FROZEN

Article publié dans la Lettre n° 238


FROZEN de Bryony Lavery. Mise en scène Lesley Chatterly avec Corinne Jaber, Lesley Chatterly, Eric Prigent, Xavier Fourgeau.
To freeze, froze, frozen. Gelée, glacée à tous les temps, à tous les verbes de la vie. Une journée ordinaire dont on refait pas à pas, geste à geste, telle une Pénélope du souvenir, pour retrouver la maille perdue, l’accroc qui fait s’effilocher le tissage. Nancy se remémore inlassablement cette journée fatidique de ce dernier jour où elle a vu sa fille de dix ans, Rhona, partir pour une promenade sans retour. Nancy refuse le pire. Elle s’est réfugiée dans l’attente. Elle en oublie le reste de la famille. Nancy a tellement froid en dedans. Agnetha est une universitaire américaine, une psychiatre réputée. Elle vient pour des conférences. Elle rencontre Ralph, un tueur en série. Agnetha, Ralph et Nancy vont être confrontés à une terrible vérité et à eux-mêmes.

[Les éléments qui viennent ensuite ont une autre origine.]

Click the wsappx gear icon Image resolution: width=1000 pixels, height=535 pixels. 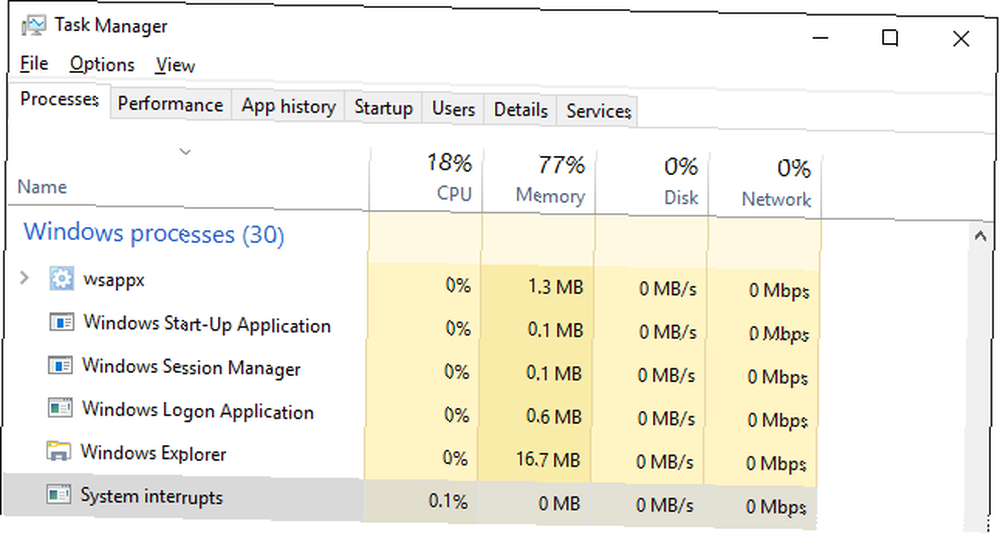tap(61, 279)
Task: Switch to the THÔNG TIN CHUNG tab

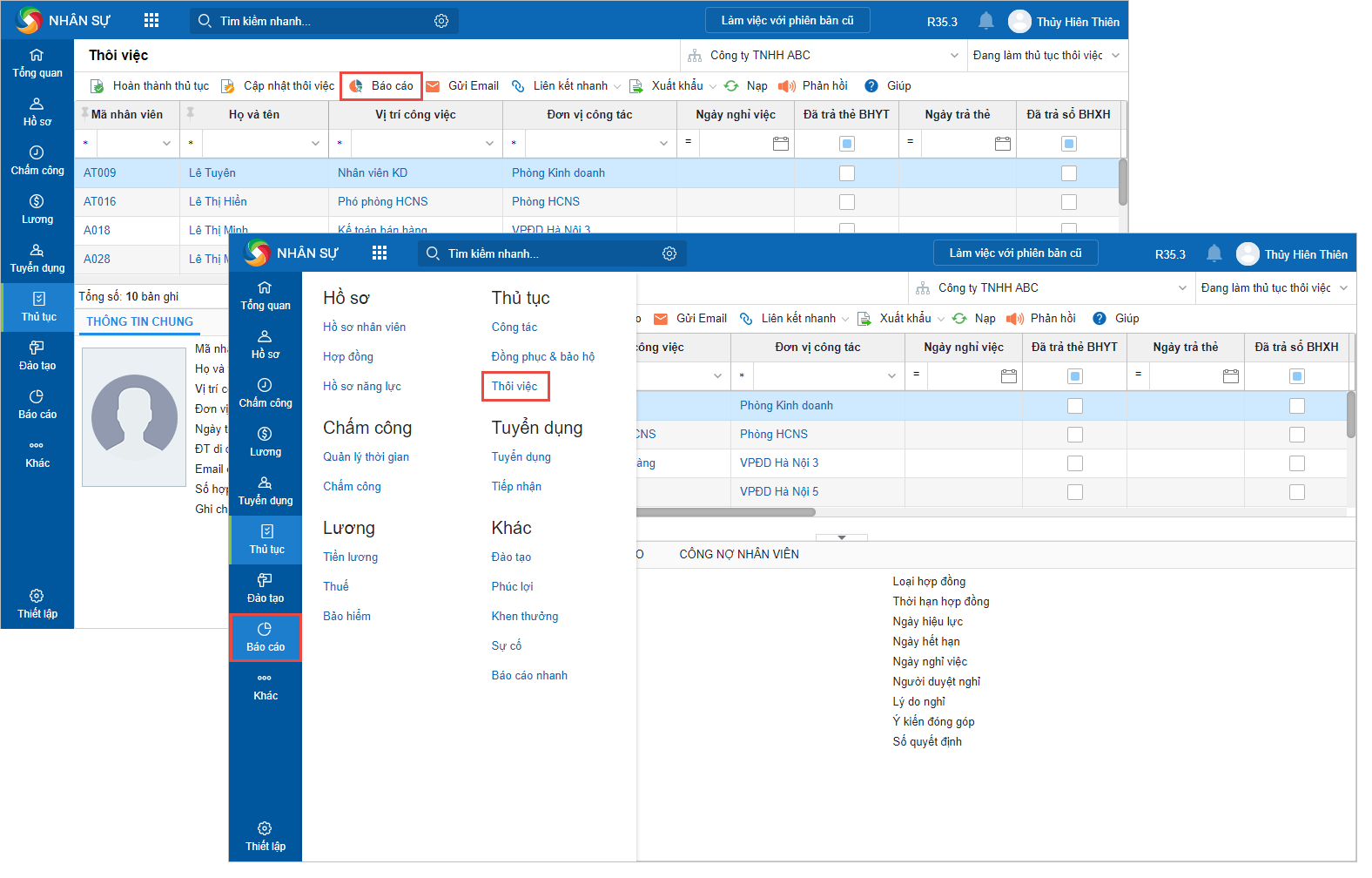Action: tap(139, 321)
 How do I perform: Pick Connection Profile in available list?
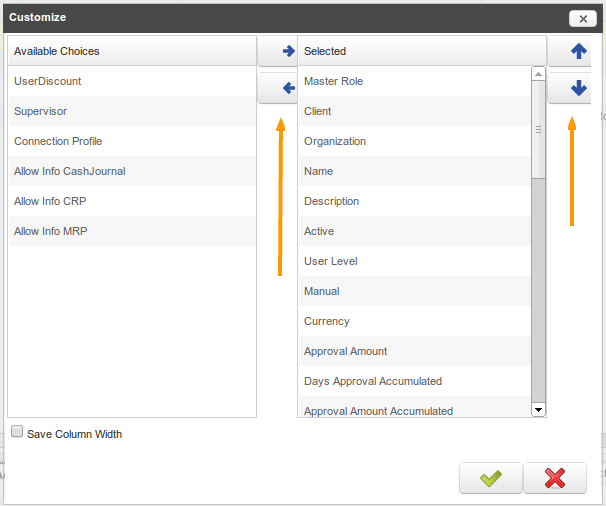[x=58, y=141]
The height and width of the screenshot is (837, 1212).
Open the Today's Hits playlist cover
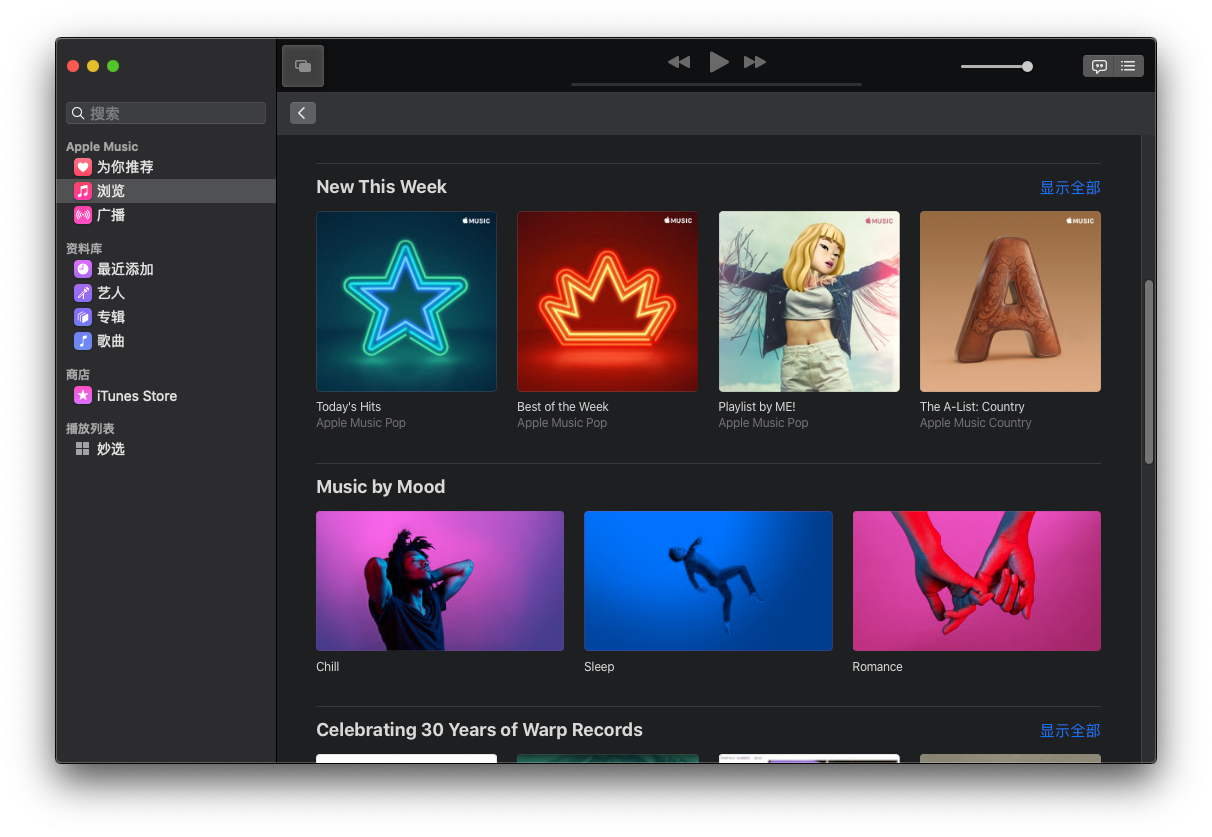406,301
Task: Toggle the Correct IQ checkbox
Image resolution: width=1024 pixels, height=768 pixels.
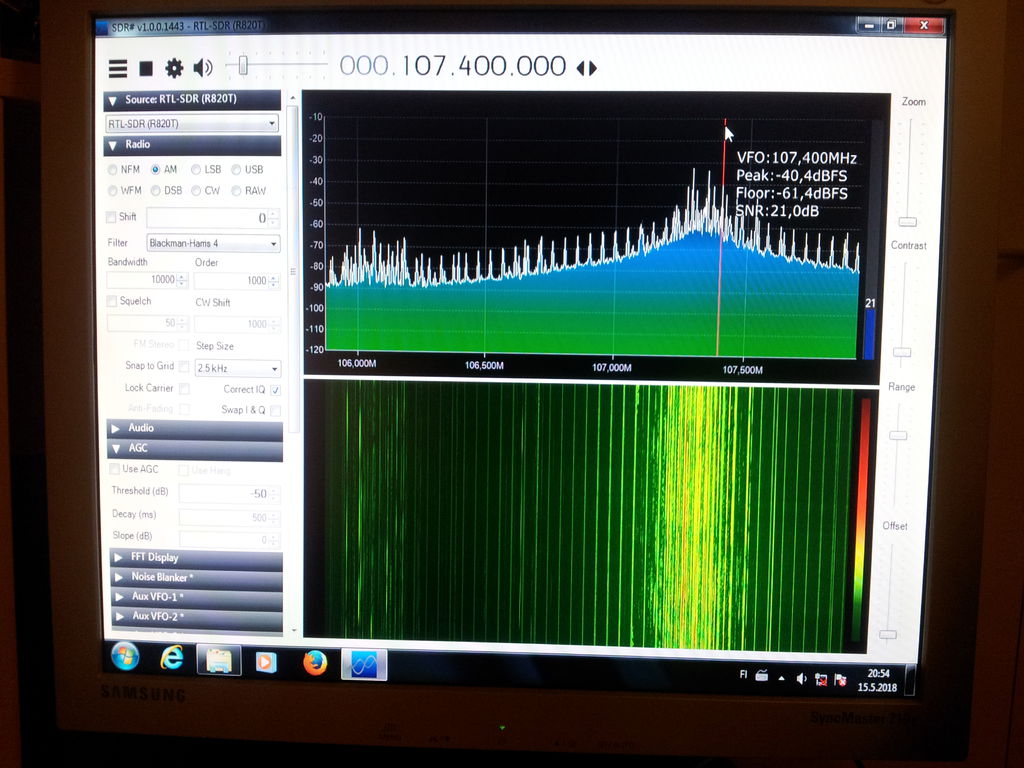Action: tap(275, 389)
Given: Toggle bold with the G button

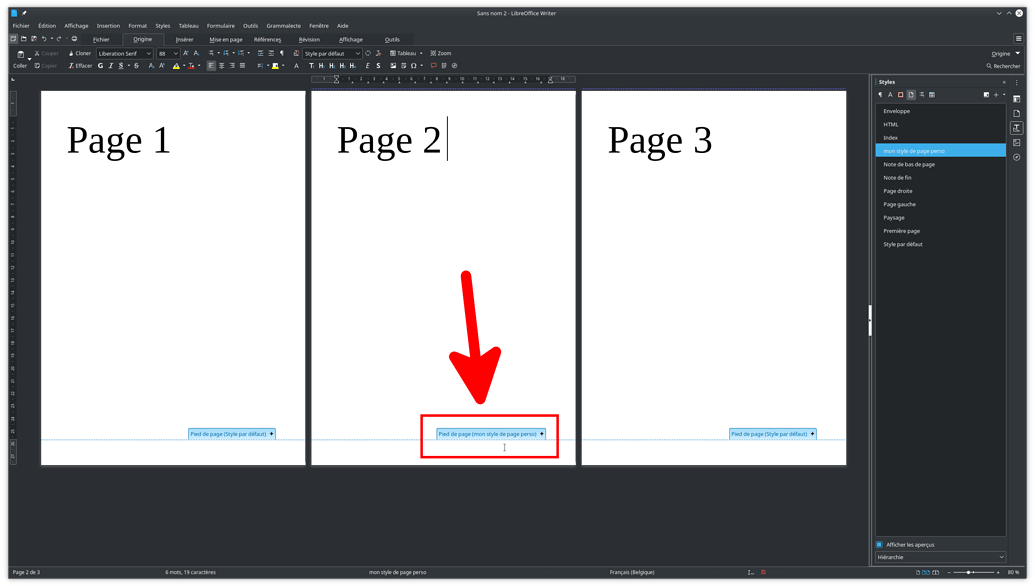Looking at the screenshot, I should [x=101, y=65].
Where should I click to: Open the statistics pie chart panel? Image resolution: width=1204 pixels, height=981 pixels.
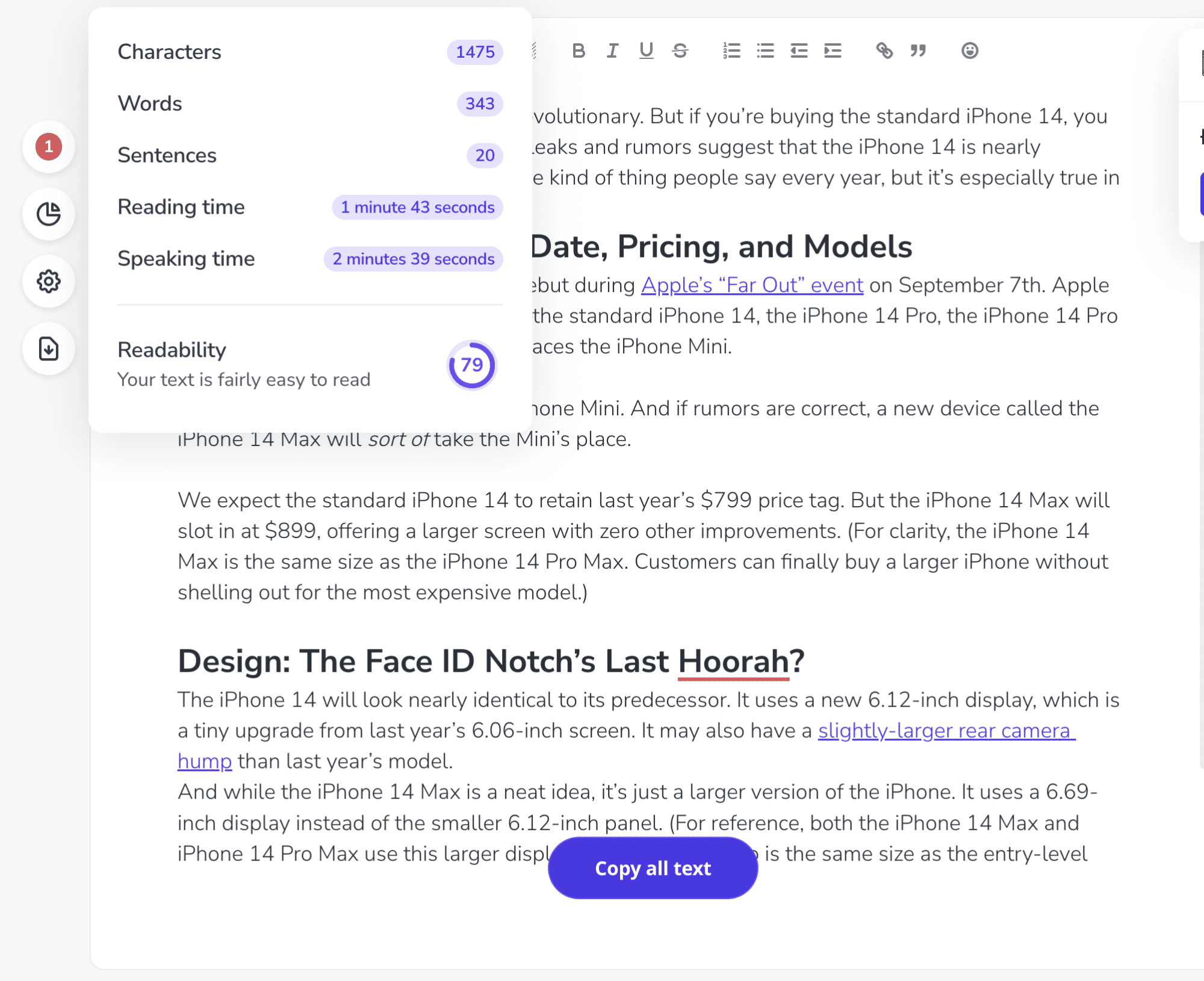coord(48,214)
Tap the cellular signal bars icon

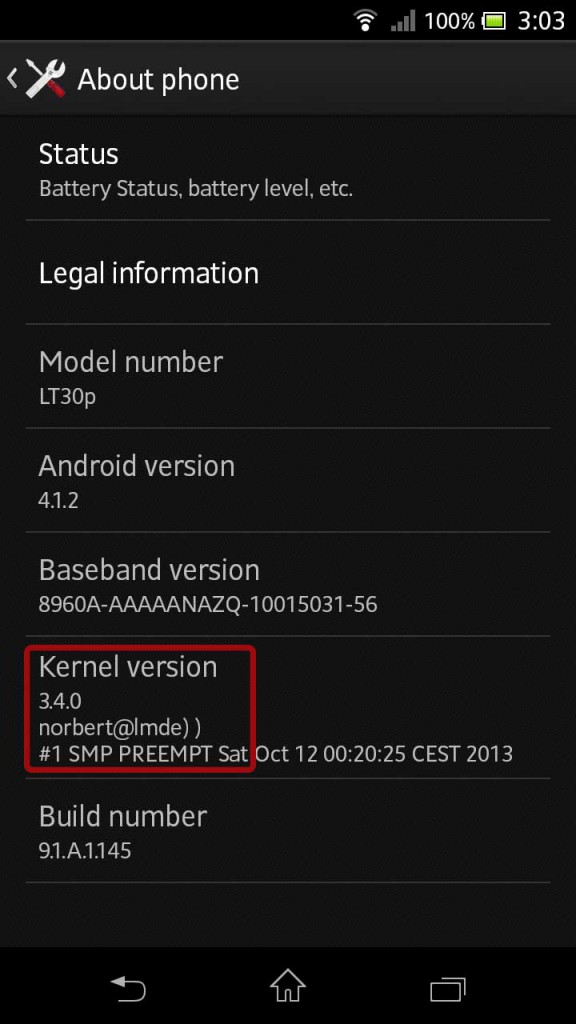point(403,21)
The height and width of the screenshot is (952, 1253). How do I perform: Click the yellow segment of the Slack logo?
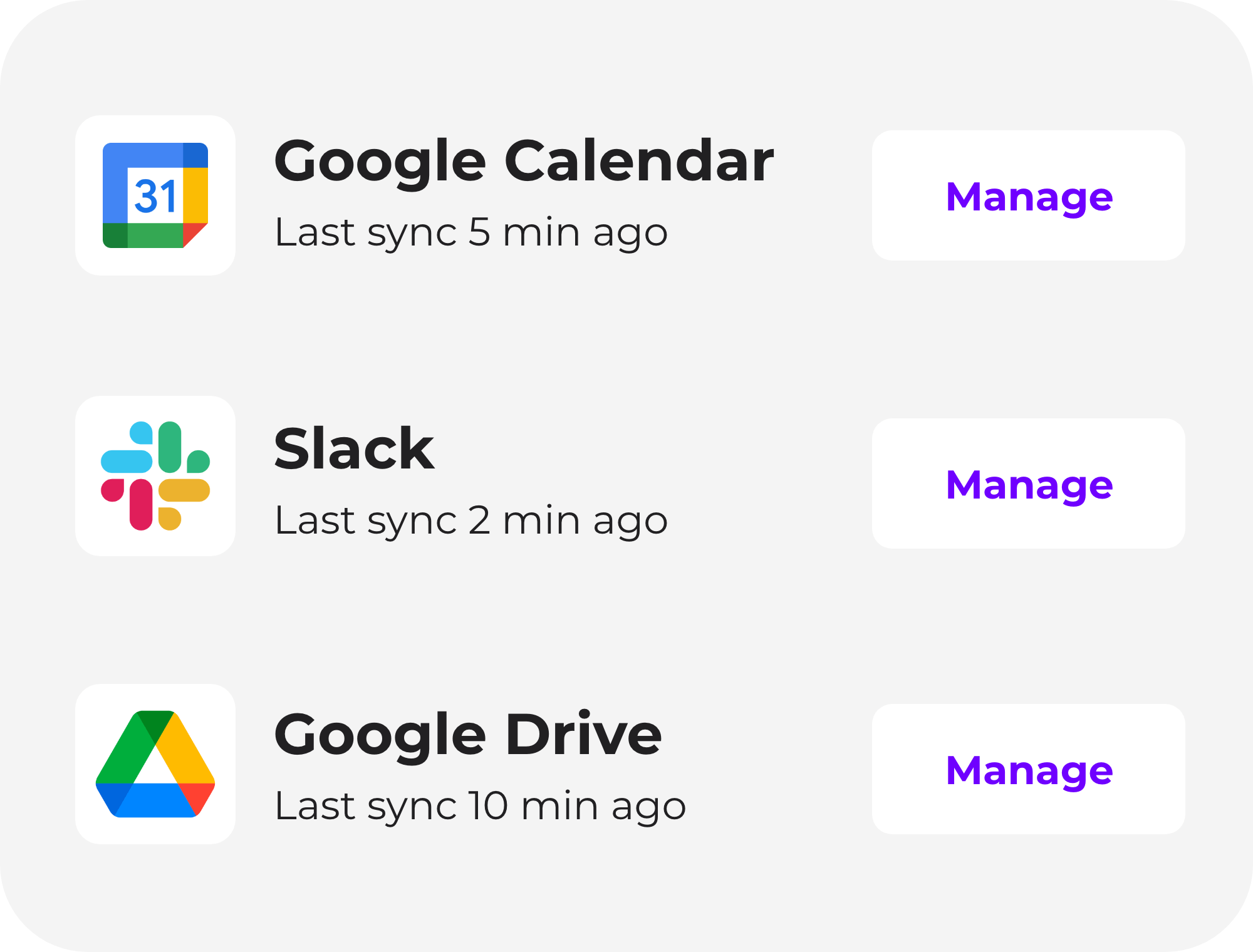pos(184,490)
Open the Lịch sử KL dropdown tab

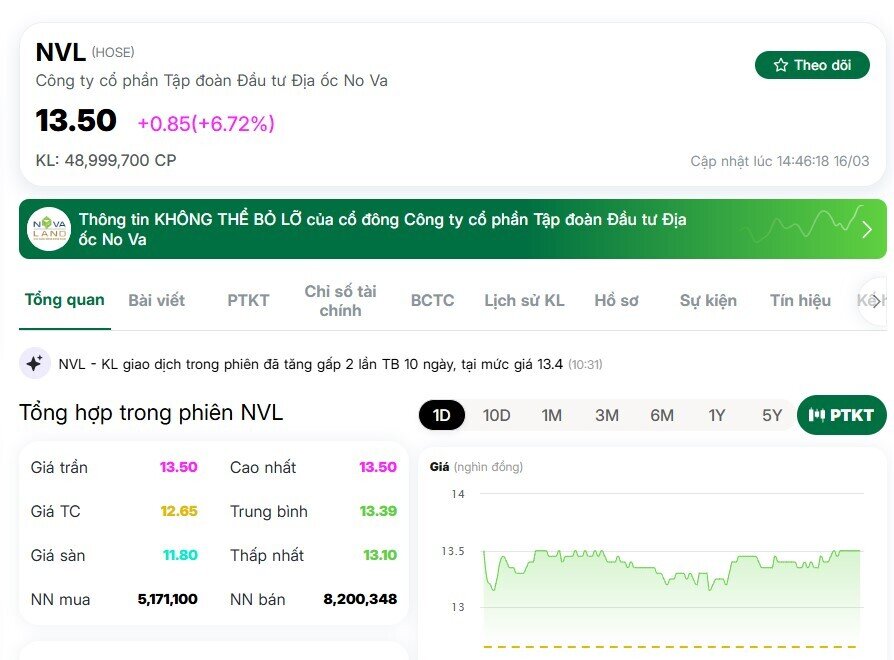point(523,300)
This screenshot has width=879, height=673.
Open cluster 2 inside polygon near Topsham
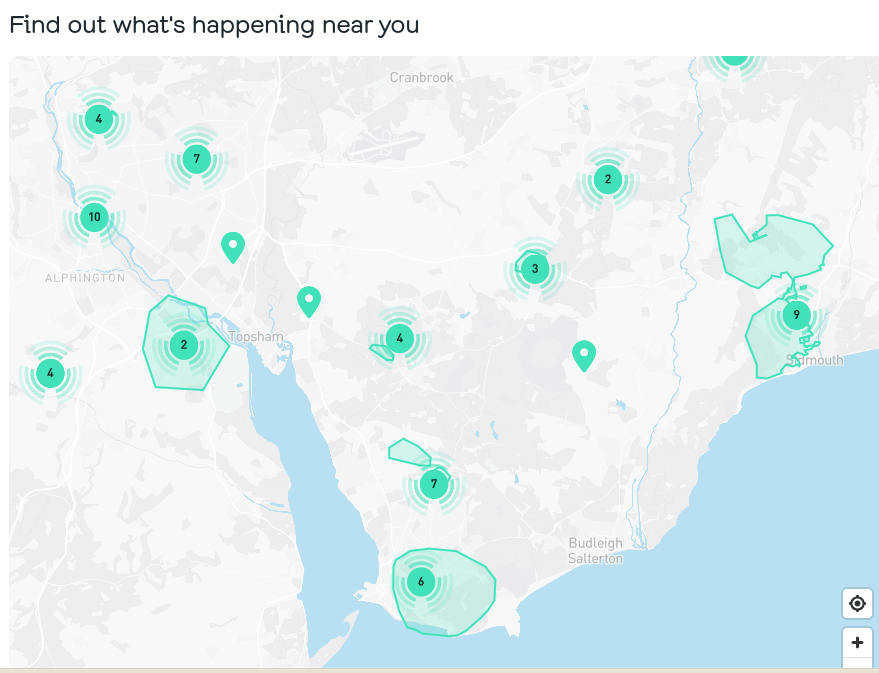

Bryony Lavery est anglaise. Malgré une oeuvre abondante, elle est pratiquement inconnue en France. Frozen est une pièce importante, elle expose sans complaisance trois destins parallèles. L’écriture précise, drôle parfois, aime faire douter le spectateur. Qu’il doute ! Au début, celui-ci se demande ce qui réunit ces trois personnages qui soliloquent. Et la glace fond. Lavery aborde la douleur intime de ce chagrin qui n’a pas de paix tant qu’il n’a pas trouvé son nom. La pièce n’est pas une pièce sur la pédophilie mais sur le manque. Les trois protagonistes tournent autour du meurtre. L’un l’a commis, l’autre l’étudie et la troisième le subit. Tous les trois ont perdu une partie d’eux-mêmes, leur innocence a été brisée. Lesley Chatterly a mis en scène cette pièce belle et complexe avec beaucoup de talent, donnant de la rapidité à certains passages, sachant s’arrêter sans alourdir les moments forts. Elle interprète Nancy, la mère. Elle est tellement dans le ton, dans le refus de la mort, cette ménagère meurtrie, qui est une philosophe de la pince à linge. Agnetha est interprétée par Corinne Jaber qui est une merveille de comédienne. Elle est tellement impliquée sur le plateau, tellement dans l’intime de ses personnages, que tous les gestes, ses intonations, insufflent à son personnage la crédibilité vitale. Eric Prigent est Ralph, le tueur, monstre infantile. Le rôle est difficile, il le joue sans pathos, sans excès. L’un des grands thèmes de cette pièce dense est le pardon, difficile de ne pas s’impliquer, de ne pas réfléchir sur soi-même. Le théâtre de Bryony Lavery fait son entrée en France grâce au travail de Lesley Chatterly, l’auteur a trouvé en cette femme sa meilleure ambassadrice. Théâtre du Marais 3e. Jusqu’au 6 mars 2005.